Extracted data Block Start
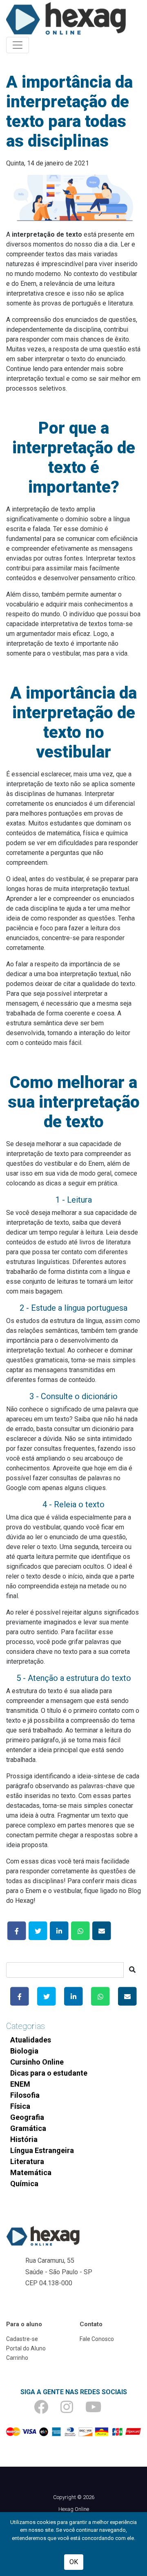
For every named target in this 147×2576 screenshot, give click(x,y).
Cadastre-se (22, 2339)
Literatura (27, 2161)
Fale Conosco (97, 2339)
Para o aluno (24, 2324)
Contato (91, 2324)
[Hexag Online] (66, 18)
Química (24, 2183)
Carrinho (17, 2357)
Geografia (27, 2117)
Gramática (28, 2128)
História (24, 2139)
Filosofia (25, 2095)
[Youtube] (99, 2410)
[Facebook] (47, 2410)
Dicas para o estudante (48, 2073)
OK (73, 2562)
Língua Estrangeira (42, 2150)
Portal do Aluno (26, 2348)
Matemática (30, 2172)
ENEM (20, 2084)
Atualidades (30, 2039)
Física (20, 2106)
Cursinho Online (37, 2062)
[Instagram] (72, 2410)
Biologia (24, 2051)
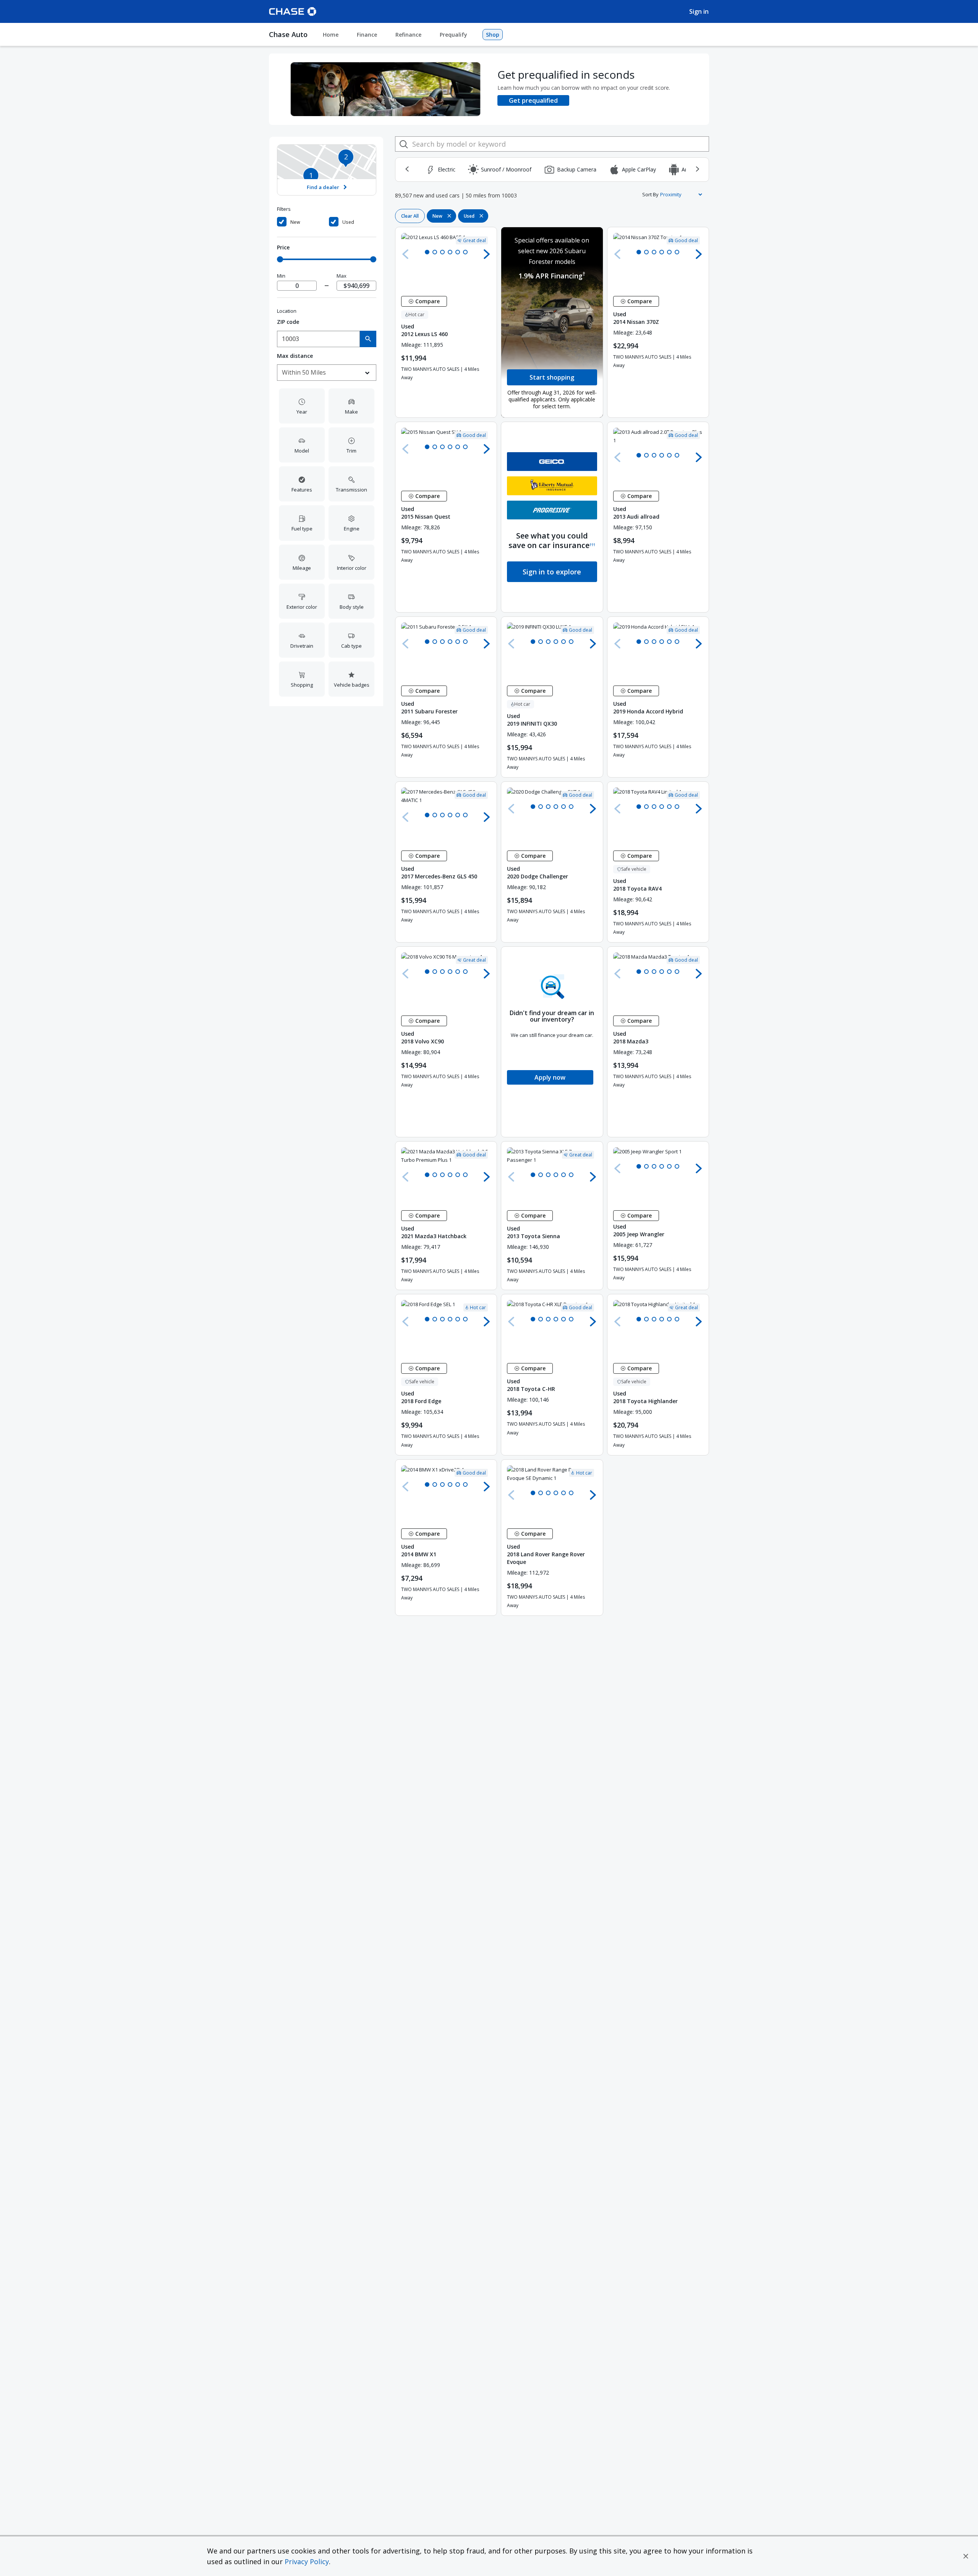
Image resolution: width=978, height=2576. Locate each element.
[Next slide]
Extracted data Block End
Problem requirements:
Please give back every line above exactly as it stands, without pictures.

Response:
For every named target in this 147×2576 screenshot, give click(x,y).
Cadastre-se (22, 2339)
Literatura (27, 2161)
Fale Conosco (97, 2339)
Para o aluno (24, 2324)
Contato (91, 2324)
[Hexag Online] (66, 18)
Química (24, 2183)
Carrinho (17, 2357)
Geografia (27, 2117)
Gramática (28, 2128)
História (24, 2139)
Filosofia (25, 2095)
[Youtube] (99, 2410)
[Facebook] (47, 2410)
Dicas para o estudante (48, 2073)
OK (73, 2562)
Língua Estrangeira (42, 2150)
Portal do Aluno (26, 2348)
Matemática (30, 2172)
ENEM (20, 2084)
Atualidades (30, 2039)
Física (20, 2106)
Cursinho Online (37, 2062)
[Instagram] (72, 2410)
Biologia (24, 2051)
Image resolution: width=978, height=2576. Locate each element.
[Next slide]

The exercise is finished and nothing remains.